+++ Records provided

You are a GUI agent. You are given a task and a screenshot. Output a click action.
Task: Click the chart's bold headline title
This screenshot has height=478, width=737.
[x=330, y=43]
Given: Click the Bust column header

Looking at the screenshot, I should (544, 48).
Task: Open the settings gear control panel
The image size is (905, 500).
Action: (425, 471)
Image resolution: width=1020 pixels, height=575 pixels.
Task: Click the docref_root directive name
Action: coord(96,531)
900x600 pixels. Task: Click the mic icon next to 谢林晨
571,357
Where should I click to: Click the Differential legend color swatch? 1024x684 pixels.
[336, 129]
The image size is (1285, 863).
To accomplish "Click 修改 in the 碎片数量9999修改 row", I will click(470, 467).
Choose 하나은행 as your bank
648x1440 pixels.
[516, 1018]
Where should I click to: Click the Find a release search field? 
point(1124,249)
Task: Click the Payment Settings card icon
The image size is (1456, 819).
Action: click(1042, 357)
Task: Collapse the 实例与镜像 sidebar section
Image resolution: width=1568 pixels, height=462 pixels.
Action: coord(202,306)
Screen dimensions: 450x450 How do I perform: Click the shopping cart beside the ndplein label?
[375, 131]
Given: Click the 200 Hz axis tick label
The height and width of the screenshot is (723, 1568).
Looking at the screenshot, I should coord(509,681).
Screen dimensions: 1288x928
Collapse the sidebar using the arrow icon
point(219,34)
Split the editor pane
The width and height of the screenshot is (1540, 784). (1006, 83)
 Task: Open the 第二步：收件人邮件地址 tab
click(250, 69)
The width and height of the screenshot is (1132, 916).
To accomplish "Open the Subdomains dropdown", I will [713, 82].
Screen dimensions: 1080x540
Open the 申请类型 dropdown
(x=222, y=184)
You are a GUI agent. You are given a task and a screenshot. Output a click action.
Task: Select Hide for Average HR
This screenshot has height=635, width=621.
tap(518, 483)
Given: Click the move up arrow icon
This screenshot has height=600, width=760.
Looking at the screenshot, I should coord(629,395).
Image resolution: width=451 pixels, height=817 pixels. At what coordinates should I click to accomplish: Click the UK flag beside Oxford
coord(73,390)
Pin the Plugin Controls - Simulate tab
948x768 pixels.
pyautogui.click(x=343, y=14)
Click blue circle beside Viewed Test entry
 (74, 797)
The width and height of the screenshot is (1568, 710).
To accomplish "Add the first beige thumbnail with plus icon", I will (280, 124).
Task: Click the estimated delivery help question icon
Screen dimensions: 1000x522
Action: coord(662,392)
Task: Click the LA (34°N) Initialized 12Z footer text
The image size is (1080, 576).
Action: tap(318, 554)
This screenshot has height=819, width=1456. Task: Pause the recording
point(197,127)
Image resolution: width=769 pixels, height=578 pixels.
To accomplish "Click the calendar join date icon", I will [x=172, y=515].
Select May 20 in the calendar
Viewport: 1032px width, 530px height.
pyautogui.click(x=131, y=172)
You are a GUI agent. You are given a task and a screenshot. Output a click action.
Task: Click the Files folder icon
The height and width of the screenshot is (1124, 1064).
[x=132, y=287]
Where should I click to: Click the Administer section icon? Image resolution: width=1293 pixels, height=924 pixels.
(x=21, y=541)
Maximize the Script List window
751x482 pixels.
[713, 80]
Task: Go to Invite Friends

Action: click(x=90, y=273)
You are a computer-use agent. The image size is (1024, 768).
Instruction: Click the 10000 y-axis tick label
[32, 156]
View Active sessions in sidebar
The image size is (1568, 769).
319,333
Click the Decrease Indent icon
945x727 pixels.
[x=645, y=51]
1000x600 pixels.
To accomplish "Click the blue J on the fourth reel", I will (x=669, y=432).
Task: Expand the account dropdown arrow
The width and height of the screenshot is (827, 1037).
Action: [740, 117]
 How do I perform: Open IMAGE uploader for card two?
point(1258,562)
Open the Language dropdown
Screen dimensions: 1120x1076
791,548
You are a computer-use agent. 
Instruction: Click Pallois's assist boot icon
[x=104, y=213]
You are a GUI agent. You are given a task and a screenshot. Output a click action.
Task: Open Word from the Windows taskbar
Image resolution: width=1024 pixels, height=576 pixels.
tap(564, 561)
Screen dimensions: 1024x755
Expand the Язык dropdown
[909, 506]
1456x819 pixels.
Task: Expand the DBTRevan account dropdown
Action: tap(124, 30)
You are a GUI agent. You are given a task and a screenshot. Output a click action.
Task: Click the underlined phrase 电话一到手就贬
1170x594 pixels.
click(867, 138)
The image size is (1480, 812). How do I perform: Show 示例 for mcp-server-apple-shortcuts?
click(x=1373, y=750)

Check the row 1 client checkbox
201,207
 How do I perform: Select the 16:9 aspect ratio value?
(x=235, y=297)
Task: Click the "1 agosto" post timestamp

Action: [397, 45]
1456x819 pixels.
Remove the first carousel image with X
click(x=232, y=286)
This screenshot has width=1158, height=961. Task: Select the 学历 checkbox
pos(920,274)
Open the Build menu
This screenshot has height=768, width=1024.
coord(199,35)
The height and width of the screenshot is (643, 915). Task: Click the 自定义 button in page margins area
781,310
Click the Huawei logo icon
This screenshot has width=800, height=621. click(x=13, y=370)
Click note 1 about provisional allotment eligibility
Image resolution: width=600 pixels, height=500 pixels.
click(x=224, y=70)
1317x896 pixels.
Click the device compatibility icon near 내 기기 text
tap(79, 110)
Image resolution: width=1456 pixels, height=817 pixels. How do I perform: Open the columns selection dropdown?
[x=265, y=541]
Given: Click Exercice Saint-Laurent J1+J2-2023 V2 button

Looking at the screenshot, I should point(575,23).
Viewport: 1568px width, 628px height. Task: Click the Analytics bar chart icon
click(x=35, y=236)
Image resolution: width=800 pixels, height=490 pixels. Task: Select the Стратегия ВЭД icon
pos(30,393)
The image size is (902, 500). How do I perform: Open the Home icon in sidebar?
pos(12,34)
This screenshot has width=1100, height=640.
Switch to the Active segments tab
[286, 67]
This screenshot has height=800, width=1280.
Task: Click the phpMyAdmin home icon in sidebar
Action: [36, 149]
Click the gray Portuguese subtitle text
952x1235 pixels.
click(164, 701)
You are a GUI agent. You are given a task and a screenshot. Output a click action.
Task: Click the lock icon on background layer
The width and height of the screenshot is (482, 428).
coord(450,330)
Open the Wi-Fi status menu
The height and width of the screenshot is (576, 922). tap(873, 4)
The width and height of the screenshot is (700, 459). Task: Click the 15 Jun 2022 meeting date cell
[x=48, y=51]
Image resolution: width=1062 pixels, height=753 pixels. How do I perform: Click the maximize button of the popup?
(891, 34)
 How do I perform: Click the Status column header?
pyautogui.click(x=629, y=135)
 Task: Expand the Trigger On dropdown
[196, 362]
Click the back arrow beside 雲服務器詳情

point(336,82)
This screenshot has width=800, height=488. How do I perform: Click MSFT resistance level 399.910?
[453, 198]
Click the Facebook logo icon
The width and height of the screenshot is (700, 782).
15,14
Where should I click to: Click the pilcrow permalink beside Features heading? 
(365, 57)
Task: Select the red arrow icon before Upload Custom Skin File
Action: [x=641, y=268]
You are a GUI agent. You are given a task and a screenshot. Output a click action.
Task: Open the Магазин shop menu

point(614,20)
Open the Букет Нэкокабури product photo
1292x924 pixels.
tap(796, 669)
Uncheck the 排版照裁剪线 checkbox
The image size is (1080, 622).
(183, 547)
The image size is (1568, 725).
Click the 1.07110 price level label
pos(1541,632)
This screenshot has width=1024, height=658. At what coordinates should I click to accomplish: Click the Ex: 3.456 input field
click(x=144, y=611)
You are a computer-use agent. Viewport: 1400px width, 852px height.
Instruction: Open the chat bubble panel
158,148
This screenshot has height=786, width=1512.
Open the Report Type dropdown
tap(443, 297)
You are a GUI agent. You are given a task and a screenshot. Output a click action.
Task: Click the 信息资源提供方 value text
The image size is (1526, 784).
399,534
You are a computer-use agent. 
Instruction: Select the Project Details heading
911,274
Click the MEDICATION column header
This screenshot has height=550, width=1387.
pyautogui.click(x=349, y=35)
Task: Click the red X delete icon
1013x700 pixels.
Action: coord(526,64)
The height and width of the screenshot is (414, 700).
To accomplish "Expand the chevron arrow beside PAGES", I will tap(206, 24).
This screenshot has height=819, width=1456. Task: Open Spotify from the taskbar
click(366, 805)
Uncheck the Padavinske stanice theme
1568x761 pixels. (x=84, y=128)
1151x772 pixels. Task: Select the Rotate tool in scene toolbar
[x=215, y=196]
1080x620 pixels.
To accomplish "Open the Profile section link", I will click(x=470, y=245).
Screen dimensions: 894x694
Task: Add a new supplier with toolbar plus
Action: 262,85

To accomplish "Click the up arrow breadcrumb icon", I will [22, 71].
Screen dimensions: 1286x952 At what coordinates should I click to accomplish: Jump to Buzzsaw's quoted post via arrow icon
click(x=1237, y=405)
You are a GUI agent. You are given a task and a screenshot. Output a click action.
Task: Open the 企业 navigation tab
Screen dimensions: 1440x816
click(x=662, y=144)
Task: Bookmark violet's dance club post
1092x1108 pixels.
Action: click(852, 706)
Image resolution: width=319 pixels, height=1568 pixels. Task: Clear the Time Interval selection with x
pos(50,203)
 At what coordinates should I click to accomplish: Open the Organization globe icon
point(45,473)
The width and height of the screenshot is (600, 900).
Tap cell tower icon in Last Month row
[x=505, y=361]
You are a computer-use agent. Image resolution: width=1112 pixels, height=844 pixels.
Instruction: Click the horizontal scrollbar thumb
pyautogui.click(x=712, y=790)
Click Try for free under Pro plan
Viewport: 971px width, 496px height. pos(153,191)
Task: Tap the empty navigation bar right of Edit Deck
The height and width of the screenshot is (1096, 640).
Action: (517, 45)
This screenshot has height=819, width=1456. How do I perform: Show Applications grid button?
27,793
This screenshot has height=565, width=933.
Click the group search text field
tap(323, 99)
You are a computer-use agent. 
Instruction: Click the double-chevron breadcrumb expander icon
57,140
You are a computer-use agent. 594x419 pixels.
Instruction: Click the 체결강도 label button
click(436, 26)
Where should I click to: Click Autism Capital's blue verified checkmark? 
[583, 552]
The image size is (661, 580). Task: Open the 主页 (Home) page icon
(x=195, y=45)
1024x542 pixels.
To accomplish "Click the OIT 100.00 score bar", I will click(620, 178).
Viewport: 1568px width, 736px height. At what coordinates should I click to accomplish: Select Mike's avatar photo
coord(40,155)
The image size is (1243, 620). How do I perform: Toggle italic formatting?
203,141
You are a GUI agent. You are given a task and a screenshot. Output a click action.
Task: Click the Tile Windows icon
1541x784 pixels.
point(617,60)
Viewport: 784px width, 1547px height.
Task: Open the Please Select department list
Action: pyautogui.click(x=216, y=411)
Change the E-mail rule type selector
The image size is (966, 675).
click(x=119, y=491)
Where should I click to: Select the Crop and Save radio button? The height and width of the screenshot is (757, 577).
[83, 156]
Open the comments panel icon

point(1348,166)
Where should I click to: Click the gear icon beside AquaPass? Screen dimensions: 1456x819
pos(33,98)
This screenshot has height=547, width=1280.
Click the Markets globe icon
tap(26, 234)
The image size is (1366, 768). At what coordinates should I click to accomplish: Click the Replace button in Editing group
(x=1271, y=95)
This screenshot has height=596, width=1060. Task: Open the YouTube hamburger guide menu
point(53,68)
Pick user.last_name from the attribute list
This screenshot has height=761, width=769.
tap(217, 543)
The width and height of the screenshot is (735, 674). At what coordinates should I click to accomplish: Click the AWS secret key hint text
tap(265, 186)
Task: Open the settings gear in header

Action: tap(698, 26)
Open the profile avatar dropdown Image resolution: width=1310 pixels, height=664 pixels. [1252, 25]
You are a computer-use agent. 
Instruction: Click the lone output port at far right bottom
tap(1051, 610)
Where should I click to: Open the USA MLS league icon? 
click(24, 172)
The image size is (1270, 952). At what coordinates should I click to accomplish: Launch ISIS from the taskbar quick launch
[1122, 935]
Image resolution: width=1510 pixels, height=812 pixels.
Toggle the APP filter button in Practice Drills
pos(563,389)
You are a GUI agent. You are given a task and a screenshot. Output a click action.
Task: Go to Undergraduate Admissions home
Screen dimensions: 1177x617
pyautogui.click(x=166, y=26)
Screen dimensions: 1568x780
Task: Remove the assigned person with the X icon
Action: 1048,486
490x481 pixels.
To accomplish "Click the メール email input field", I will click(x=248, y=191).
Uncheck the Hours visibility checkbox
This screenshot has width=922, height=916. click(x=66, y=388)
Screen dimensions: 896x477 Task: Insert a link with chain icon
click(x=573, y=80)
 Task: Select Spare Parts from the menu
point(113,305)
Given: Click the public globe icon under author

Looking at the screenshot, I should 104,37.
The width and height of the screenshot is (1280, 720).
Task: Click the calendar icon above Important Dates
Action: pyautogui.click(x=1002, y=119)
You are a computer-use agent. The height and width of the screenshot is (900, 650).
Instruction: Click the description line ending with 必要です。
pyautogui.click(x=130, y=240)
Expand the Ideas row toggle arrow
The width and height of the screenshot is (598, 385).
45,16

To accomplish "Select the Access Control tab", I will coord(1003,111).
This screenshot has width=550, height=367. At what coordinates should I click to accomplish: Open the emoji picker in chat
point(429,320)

++++++

→ Instructions for the task: Which lines in the records above contain the string "search", where case counts? Select each of those lines and copy it in full.

→ The reply:
Where should I click to: Click the Find a release search field? 
Click the group search text field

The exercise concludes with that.